Beyond all that, maintaining a presence in the moment and an open heart has yet to fail me. That means I set aside my distractions, sit in a comfortable and safe place, and let the feedback digest a bit before responding.
You say that, as a UX designer, it’s your job to relate to users through empathy and understanding. But most people not involved with UX design wouldn’t think about UX in those terms. They’d probably describe good UX as comfortable and natural – tools that, at the very least, don’t distract. But empathy and understanding is a much deeper (and in a way, more beautiful) way of describing it. Can you expand on that?
It’s funny. 11 years ago I was new to UX as a practice and said, “The invisible computer is what I want to help create.” What I meant by that was that I wanted to make a computer that didn’t distract, didn’t offend, and was just a good tool one didn’t have to think about.
I wrote that, at the time, without understanding the importance of empathy. It shows in my own words: how can you understand how people define “comfortable and natural” without really getting to know them? That’s where research, empathy, understanding, and – let’s be honest – care comes in. A good interface is part of a caring experience, a respectful one.
Project managers tend to think of projects in terms of time, budget, resources and quality. That’s actually a pretty good framework for living. How close is that framework to what you’ve learned in applying UX theory to your own life?
It’s surprisingly close! In project terms, life is filled with restraints and requirements. Some can be worked around and some cannot.
While I can’t expand my overall timeline, I can definitely adjust the quality of the time I have. I can work with the resources I have… and I can also discover new resources, both inside of me and around me. Some of them may go away, like my ability to see reasonably well… that’s already a big restraint. Some of them can grow, like my circle of friends.
When it comes to budgets, it’s worth noting that beyond money, I need to budget my energy and attention too. Those are all limited, so it’s important that I focus on what matters most to me and the people I love.
Bonus Question: In your WebVisions bio you state: “(Paul) believes that design can solve problems, both big and small, that affect all of us.” It’s very true.
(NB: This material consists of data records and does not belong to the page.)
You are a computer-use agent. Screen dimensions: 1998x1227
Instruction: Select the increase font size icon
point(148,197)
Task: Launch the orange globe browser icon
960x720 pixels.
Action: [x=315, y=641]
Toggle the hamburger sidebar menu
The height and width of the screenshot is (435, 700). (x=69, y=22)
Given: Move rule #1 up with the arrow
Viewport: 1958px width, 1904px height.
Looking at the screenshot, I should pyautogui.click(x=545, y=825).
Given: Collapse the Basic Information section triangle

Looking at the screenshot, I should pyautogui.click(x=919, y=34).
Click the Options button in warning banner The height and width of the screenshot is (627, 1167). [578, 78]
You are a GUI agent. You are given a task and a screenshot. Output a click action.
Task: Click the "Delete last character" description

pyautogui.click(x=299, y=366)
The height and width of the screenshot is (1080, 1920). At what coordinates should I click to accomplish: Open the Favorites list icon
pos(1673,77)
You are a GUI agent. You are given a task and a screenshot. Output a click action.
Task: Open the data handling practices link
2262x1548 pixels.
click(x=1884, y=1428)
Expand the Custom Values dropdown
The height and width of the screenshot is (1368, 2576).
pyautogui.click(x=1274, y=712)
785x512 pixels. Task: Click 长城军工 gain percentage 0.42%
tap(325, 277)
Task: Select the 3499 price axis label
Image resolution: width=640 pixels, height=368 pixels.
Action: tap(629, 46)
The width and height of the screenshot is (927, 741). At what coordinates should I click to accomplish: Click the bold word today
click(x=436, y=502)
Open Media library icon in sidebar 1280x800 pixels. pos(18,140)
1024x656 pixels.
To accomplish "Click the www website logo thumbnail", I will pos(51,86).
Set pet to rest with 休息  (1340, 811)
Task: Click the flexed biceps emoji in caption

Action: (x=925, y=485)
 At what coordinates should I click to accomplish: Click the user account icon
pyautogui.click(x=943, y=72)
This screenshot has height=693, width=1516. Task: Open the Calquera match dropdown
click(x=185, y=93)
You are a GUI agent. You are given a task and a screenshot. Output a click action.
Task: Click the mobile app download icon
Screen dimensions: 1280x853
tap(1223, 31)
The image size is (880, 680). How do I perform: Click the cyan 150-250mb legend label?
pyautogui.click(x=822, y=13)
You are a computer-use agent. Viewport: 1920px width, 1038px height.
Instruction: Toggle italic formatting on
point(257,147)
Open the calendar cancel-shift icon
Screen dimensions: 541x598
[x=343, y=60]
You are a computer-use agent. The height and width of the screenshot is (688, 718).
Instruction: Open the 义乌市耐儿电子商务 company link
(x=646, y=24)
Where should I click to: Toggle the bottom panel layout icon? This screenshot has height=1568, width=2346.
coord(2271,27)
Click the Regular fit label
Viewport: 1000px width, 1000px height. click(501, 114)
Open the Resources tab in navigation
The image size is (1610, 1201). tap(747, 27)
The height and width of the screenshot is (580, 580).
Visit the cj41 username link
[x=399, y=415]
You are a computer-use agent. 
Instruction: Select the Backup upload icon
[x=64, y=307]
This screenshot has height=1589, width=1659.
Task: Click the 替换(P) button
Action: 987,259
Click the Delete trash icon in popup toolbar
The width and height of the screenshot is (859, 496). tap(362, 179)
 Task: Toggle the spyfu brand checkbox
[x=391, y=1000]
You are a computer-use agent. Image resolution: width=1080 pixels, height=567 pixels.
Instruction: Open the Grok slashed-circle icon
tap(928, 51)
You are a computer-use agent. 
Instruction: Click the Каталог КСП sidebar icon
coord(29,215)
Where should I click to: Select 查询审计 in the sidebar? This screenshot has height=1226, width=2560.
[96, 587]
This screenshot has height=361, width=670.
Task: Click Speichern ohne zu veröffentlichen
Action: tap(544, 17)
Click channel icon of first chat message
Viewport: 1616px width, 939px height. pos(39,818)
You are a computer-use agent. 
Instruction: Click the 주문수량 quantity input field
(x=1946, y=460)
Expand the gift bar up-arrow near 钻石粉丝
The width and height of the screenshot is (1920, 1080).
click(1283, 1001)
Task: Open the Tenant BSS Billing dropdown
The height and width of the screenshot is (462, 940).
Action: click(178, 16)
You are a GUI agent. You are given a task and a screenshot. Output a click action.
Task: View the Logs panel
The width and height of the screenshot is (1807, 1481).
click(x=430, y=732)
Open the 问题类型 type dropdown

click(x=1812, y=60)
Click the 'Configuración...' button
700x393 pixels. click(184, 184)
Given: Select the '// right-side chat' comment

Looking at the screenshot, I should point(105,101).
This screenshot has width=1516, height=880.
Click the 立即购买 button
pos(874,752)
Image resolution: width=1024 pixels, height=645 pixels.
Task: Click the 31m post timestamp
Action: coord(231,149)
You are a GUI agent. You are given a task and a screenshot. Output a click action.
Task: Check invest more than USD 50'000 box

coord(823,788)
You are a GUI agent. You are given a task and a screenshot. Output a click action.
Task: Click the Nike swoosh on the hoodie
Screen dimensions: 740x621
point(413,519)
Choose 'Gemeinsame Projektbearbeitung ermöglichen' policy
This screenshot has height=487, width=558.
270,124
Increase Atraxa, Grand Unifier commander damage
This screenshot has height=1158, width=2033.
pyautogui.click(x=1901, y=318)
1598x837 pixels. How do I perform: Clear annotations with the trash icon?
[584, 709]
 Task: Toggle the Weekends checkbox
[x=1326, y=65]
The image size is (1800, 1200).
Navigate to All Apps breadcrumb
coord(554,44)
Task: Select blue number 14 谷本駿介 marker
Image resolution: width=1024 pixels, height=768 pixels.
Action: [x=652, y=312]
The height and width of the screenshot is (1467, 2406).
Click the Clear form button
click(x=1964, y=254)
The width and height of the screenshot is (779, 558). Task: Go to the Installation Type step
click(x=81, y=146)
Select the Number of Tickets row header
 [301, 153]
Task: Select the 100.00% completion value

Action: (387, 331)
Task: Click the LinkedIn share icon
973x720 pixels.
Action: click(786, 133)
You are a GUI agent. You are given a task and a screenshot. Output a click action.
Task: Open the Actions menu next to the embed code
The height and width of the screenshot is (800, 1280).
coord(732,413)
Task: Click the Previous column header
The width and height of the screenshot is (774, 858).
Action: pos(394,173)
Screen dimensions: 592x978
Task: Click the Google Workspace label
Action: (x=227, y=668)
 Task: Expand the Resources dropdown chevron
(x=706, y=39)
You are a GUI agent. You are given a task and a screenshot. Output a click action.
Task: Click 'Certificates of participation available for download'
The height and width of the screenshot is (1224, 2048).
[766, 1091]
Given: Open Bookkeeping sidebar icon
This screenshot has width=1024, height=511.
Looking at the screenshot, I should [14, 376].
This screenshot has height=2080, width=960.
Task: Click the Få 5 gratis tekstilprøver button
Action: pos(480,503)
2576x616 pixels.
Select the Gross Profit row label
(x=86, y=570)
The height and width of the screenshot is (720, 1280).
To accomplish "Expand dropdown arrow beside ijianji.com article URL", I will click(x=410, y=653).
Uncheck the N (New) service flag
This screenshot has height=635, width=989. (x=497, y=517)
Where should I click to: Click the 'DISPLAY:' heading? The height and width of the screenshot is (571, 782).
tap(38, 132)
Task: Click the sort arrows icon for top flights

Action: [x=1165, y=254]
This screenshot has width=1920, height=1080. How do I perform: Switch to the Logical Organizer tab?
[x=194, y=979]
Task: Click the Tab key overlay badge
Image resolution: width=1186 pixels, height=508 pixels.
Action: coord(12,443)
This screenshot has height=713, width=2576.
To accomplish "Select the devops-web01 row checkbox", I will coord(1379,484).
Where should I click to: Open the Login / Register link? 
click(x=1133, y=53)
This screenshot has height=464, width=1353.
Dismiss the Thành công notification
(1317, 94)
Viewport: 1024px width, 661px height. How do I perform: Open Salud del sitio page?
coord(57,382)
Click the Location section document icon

What’s an example from past history that resonates with you? And if you could, project out and think of a way design could solve a problem — either a big, international problem or a small neighborhood issue or anywhere in between — that people are facing at this point in time.
An example I come back to often is the US highway system, probably because I drive to work each day. But it’s changed this country over the past 90 years: it’s increased mobility, ushered in entire new industries, and made road travel consistent and understandable. It’s definitely one of those less visible designs… until something goes wrong, like the problems that same highway system has created. I’m thinking about the massive environmental impact and our car-focused culture. But, I’m confident people can make those better as well.
Still, there are ways design can help even more people, and these are the things that weigh on my heart. I think of the fact that people on our planet starve, and people on our planet go without water. I think about domestic violence and the ways women are disrespected and abused. I don’t envision designers swooping in and fixing this arrogantly or independently… I see this as a bigger effort. But using our tools and resources to help address these serious problems is a start. And it starts with each of us being here, being present, and ready to help.